# [Aim of the task]
Filter the records below for the word "width". Copy each line that holds it.

Segment Start: Input for this task

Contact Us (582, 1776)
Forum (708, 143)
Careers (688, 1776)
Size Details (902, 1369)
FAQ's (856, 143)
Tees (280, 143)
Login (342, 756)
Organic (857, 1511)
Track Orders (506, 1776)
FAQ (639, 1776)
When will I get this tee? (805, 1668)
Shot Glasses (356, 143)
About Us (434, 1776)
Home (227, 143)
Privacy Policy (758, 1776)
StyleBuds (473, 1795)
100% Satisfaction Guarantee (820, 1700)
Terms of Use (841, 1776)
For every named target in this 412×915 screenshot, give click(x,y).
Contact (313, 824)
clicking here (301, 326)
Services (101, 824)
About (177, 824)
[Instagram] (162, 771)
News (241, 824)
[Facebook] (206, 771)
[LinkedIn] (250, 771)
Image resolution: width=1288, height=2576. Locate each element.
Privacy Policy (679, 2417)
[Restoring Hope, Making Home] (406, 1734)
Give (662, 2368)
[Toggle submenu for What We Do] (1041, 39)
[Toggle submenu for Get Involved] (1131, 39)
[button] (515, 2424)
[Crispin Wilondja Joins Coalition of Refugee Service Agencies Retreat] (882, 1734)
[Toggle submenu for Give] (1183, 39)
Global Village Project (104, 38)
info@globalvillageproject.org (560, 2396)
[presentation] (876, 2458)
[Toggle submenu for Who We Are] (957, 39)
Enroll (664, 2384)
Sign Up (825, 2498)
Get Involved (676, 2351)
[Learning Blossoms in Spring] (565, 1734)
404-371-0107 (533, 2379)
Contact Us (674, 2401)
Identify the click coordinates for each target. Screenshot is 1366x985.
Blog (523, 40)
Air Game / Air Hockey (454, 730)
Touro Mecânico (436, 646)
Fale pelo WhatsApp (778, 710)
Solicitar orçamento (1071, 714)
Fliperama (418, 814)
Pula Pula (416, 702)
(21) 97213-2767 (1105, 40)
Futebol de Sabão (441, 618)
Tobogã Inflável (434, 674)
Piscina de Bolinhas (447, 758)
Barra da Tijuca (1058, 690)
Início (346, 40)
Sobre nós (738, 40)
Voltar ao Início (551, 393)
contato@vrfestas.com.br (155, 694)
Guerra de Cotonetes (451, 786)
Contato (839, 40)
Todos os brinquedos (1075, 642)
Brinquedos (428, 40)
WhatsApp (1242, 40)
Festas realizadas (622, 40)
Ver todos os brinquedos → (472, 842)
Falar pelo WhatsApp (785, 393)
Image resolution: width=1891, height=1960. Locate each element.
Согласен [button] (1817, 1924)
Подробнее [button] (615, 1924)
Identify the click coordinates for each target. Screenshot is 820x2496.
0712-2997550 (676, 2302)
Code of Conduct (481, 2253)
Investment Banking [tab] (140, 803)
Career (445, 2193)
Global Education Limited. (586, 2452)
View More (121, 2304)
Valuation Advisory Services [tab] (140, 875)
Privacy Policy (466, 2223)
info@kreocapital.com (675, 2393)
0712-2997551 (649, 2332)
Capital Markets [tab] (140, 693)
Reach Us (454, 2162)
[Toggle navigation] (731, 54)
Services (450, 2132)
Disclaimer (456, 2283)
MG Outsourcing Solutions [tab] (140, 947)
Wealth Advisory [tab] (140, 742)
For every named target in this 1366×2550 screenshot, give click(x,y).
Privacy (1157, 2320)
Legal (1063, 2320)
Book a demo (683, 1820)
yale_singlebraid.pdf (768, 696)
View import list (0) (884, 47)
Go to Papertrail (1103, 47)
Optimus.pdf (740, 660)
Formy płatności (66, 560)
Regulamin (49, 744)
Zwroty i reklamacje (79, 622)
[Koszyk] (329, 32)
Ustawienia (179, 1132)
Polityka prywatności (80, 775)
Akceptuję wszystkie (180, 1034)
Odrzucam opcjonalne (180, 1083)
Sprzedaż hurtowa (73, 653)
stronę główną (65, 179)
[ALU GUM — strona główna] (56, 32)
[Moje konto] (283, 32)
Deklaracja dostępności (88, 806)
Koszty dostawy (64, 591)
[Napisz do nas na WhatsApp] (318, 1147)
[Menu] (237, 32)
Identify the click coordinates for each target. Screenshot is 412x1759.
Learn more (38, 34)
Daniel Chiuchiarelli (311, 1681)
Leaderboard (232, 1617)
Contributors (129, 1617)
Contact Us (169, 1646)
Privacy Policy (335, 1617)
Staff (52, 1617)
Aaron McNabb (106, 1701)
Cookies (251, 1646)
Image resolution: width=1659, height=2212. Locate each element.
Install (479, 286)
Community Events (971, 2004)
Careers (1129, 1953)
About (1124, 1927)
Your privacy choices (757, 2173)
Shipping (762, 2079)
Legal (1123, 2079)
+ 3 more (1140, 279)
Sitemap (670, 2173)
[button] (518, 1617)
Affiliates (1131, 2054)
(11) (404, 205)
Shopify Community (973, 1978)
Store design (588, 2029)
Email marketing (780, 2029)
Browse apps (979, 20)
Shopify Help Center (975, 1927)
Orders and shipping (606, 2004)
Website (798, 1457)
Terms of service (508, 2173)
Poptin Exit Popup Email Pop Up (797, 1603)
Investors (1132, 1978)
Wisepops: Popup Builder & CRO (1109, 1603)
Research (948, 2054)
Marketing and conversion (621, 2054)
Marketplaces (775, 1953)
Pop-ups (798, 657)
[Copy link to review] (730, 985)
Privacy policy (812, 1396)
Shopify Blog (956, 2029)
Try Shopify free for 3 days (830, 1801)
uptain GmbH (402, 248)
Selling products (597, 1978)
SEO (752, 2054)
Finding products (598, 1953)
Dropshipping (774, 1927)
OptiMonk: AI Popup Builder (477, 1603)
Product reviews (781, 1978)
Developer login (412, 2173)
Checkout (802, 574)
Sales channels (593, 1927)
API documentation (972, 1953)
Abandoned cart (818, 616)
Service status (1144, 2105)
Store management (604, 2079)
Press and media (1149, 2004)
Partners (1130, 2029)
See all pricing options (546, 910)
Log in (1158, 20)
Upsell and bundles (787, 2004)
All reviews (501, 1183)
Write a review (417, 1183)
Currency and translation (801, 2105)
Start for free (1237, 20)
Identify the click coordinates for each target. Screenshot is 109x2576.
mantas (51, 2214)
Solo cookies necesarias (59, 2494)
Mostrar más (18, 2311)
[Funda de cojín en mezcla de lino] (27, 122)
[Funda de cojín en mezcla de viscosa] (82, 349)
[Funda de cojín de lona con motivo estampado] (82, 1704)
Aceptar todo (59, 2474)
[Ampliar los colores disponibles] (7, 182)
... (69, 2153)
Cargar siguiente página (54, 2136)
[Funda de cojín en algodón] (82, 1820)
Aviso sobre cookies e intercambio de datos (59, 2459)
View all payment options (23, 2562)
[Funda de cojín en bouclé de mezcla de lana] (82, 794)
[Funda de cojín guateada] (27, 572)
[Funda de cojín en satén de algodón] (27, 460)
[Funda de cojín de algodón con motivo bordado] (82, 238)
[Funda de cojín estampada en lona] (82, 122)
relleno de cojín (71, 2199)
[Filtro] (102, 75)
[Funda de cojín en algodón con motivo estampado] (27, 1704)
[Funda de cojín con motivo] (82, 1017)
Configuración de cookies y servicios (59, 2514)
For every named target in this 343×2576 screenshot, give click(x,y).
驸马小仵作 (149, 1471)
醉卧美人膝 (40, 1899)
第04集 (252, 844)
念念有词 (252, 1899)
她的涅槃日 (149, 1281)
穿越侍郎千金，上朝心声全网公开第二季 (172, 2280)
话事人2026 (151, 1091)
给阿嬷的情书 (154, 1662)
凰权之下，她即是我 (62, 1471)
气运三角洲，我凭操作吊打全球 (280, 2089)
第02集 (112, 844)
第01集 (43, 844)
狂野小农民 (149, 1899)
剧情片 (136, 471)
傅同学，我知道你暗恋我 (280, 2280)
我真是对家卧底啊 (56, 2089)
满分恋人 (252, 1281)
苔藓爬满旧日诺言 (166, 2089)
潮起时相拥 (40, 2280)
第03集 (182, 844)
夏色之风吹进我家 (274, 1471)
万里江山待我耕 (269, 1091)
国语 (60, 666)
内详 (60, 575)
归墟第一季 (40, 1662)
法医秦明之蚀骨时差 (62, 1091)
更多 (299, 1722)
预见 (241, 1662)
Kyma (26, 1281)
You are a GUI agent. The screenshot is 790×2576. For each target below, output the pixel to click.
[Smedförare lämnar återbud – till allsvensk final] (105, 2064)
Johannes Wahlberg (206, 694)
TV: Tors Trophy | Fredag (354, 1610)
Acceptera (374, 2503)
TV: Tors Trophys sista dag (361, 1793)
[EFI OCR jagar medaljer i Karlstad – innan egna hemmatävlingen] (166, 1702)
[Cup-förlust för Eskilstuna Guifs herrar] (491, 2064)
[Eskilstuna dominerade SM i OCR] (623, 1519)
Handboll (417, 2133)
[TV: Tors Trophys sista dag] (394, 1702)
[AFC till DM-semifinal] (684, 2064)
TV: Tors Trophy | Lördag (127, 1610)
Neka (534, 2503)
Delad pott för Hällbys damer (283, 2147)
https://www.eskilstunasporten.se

Segment End: Input for this task

# [Response to this exercise]
Image resolution: width=1288, height=2576. Locate each element.
Image resolution: width=1891, height=1960. Locate each element.
Image resolution: width=1659, height=2212. Locate each element.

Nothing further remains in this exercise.